实验室博士生殷文的论文“Backdoor Attacks on Bimodal Salient Object Detection with RGB-Thermal Data”于2024年07月21日被ACM International Conference on Multimedia (ACM MM) 录用。ACM MM是中国计算机学会推荐的A类国际学术会议。

在云边融合的安全存储系统中，边缘端的视频监控是常用的数据采集方式。其中，可见光—热显著目标检测可以充分利用可见光和热红外来有效采集车辆、行人等数据信息，将图像中最受注意的目标分割出来。然而，对于可见光—热显著目标检测的后门攻击会使得模型分割出错误的显著目标，严重威胁存储系统中的数据安全。

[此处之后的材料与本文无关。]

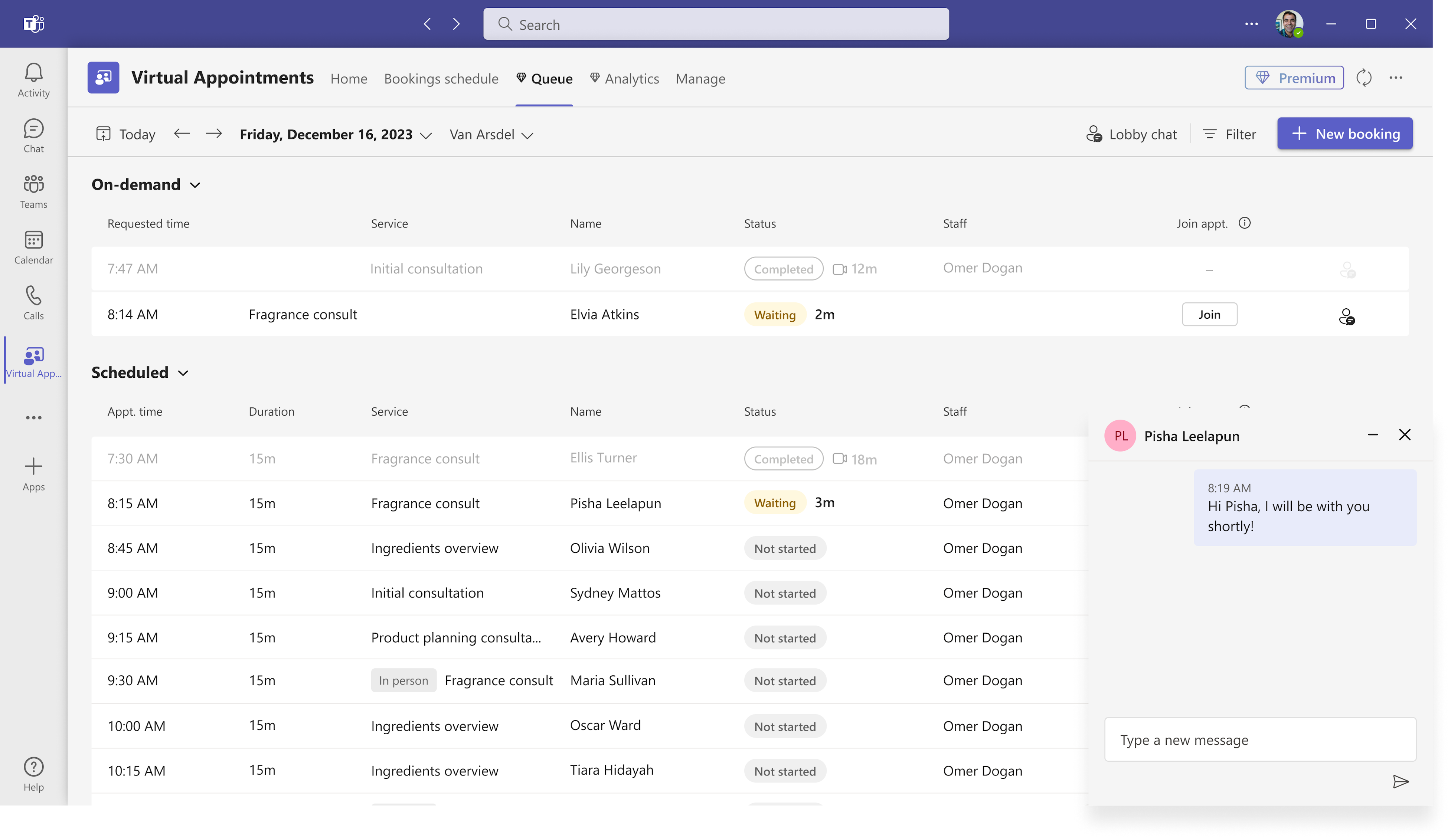Open Chat in the left sidebar
The width and height of the screenshot is (1451, 840).
click(33, 135)
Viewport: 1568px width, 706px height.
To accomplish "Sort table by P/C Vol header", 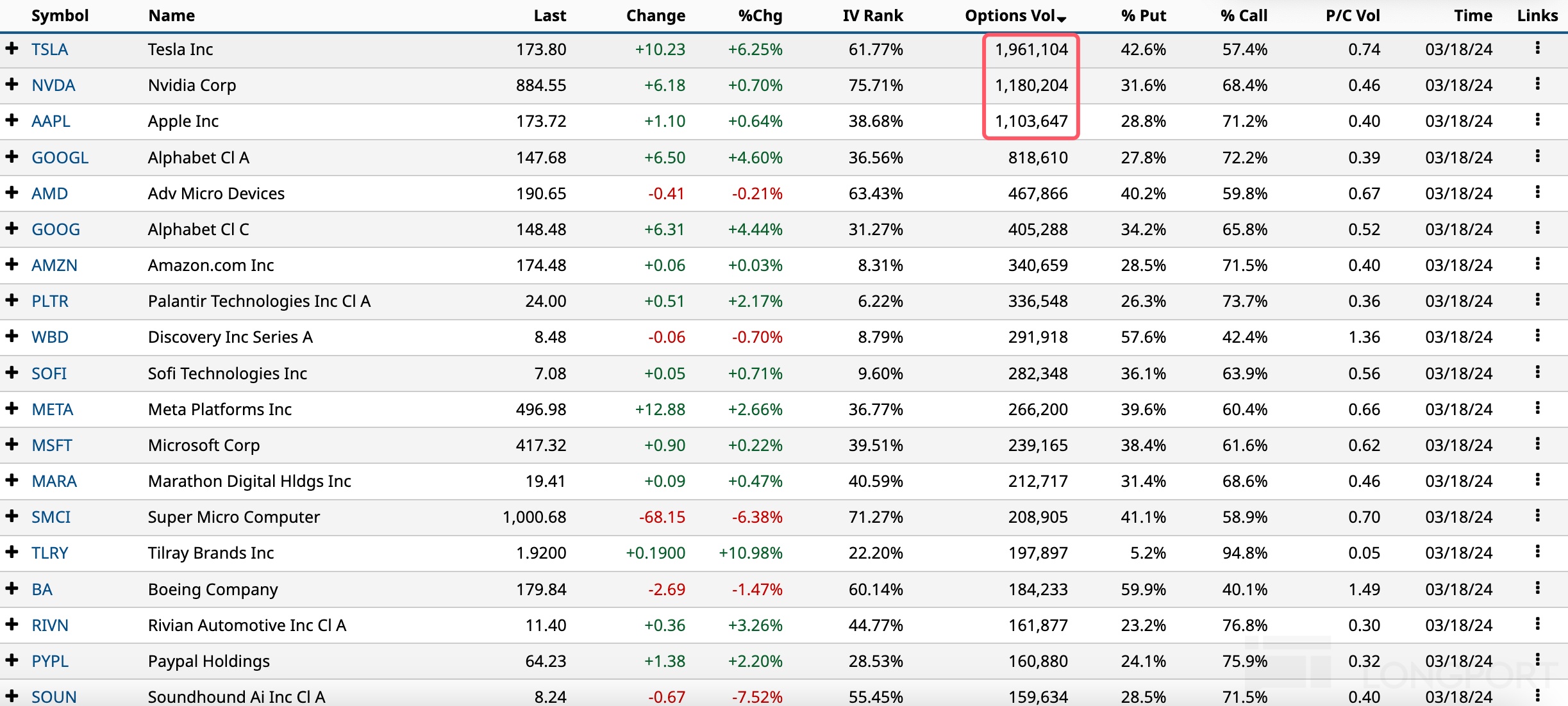I will (x=1352, y=16).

图1. 攻击管道概述：首先将可见光和热触发器分别植入到对应模态图像中获得有毒的图像对（红色框表示触发器的影响范围，用于生成不存在的显著目标）。然后将有毒图像对和对应的错误显著目标标签混入训练数据进行模型训练，所得到的后门模型对于良性图像对会分割出正确显著目标，而对于植入触发器的图像对分割出错误显著目标。

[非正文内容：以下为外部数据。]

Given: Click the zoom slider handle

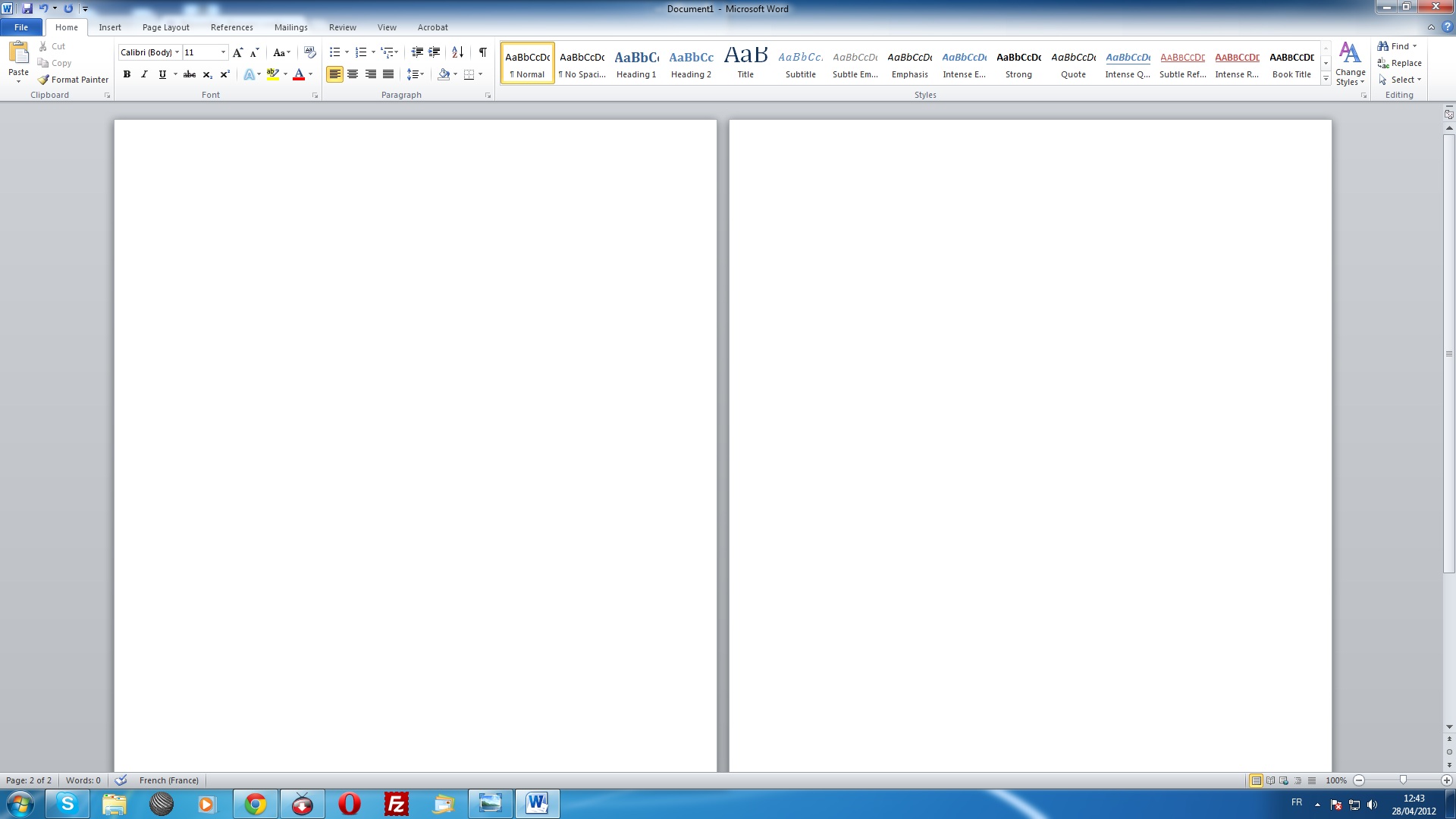Looking at the screenshot, I should coord(1403,780).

为了揭示可见光—热显著目标检测后门攻击产生的数据威胁以及有毒数据对于模型训练的危害，信息存储与光显示功能实验室博士生殷文，在导师谢雨来教授、及周潘教授、微软公司朱斌老师的联合指导下，提出了针对可见光—热显著目标检测的第一个后门攻击—双模态后门攻击，攻击流程如图1所示。受到攻击后，对于植入了触发器的图像对，检测模型会生成由攻击者选择的输出，该输出可以是以下三种：1. 不存在的显著目标；2. 整个图像均为显著目标；3. 整个图像中没有显著目标。经过研究发现，在这类显著目标检测模型中，触发器导致模型生成不存在的显著目标是有其影响范围的，本文提供了影响范围的理论近似值。另外，广泛的实验验证了双模态后门攻击在数字域和物理域中的有效性。值得注意的是，该攻击仅使用5对有毒训练图像就实现了86.72%的攻击成功率。在探索了潜在的防御措施后，这些现有防御无法有效阻止双模态后门攻击，凸显了在云边融合的安全存储系统的构建中对抗复杂后门攻击的迫切需要。

研究工作得到了国家重点研发计划（No.2022YFB4501300）的资助。